|Saraswati vina (Saraswathi veena) is the instrument associated
with Saraswati, the goddess of learning and the arts. This
instrument is common in south India and is an important instrument
in carnatic sangeet. It is variously called simply vina, or veena,
the "Saraswati" part being implied.
The saraswati vina has an interesting construction. It has a body made of wood, generally, this is jackwood. The highest quality vinas have the entire body carved from a single block of wood, while the ordinary vinas have a body which is carved in three sections (resonator, neck and head). There are 24 frets made of brass bars set into wax. (see "Fretting and Fingering the Vina") There is another resonator at the top of the neck.
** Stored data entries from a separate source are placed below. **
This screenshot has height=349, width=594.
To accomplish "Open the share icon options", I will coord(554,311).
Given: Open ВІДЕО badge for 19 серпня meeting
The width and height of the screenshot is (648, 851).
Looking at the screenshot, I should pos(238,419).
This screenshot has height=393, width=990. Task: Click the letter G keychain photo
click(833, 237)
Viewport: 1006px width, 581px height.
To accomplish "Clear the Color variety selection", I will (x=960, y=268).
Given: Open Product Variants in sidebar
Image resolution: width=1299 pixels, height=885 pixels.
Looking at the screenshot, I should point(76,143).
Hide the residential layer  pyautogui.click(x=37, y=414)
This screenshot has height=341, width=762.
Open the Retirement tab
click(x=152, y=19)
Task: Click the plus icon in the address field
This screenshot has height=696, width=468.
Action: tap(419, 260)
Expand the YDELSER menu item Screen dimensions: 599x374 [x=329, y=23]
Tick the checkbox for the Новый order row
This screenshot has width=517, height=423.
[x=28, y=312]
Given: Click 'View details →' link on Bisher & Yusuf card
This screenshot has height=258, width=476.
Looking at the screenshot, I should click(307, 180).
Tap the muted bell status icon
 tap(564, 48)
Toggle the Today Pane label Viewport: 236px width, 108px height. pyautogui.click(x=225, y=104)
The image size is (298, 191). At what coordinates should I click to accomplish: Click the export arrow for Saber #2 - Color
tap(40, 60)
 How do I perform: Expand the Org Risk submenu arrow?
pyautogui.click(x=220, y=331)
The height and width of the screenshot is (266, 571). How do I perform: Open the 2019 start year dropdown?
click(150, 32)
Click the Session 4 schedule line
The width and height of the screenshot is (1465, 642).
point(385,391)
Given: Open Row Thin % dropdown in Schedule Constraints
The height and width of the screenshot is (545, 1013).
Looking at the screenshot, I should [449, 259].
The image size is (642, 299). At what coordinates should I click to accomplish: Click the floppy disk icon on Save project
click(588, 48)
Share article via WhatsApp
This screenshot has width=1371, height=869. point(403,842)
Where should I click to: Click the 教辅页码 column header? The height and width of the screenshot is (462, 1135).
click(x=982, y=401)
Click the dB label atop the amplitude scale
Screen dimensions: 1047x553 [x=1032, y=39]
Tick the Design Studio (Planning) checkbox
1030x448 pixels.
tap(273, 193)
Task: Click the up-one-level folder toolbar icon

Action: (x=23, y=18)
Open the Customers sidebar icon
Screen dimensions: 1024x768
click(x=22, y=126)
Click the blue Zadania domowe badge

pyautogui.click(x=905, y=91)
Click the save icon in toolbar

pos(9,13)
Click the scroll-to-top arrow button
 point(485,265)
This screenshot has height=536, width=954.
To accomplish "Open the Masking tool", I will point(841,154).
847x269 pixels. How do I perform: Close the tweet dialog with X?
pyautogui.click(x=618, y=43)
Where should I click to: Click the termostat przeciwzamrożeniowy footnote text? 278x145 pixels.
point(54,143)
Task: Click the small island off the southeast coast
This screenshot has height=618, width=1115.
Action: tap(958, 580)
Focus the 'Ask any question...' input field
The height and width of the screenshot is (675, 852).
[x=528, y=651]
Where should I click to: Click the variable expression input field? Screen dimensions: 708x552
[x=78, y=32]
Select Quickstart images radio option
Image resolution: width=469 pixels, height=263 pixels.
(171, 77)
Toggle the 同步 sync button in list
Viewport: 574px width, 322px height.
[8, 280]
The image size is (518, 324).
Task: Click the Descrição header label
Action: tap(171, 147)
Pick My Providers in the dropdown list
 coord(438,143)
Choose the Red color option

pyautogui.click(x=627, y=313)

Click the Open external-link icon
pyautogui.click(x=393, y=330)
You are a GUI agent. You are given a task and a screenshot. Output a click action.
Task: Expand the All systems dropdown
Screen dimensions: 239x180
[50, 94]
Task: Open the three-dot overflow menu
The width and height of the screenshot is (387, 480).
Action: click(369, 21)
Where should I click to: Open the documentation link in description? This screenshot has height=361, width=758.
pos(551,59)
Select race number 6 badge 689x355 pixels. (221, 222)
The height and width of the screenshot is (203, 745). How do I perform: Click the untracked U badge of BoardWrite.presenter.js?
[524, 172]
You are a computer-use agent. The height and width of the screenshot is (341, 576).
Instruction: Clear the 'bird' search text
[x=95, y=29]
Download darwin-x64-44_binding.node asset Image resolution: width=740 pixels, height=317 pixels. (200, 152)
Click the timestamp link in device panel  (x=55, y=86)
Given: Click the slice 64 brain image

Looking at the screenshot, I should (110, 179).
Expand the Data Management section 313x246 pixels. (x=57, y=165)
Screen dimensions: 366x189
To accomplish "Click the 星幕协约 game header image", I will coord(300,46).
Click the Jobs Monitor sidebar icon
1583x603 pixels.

This is no longer a functioning resonator, but is mainly used as a stand to facilitate the positioning of the instrument when it is played. Because it is no longer functioning it is not unusual to find that this upper resonator may be made of acoustically neutral materials such as paper mache, cane or other similar materials. Unlike north Indian instruments like the sitar, the saraswati vina has no sympathetic strings. It has only four playing strings and three drone strings (thalam). (see also "Tuning the Vina") The main bridge is a flat bar made of brass. This bar has a very slight curve. It is this light curve which gives the vina its characteristic sound. A major centre for the manufacture of the saraswati vini is in Tanjore.
The playing position is shown below. We see that the performer sits cross-legged on the floor, the small vestigial gourd rests against the left thigh while the main resonator rests on the floor. The right hand plucks the strings while the left hand frets the instrument.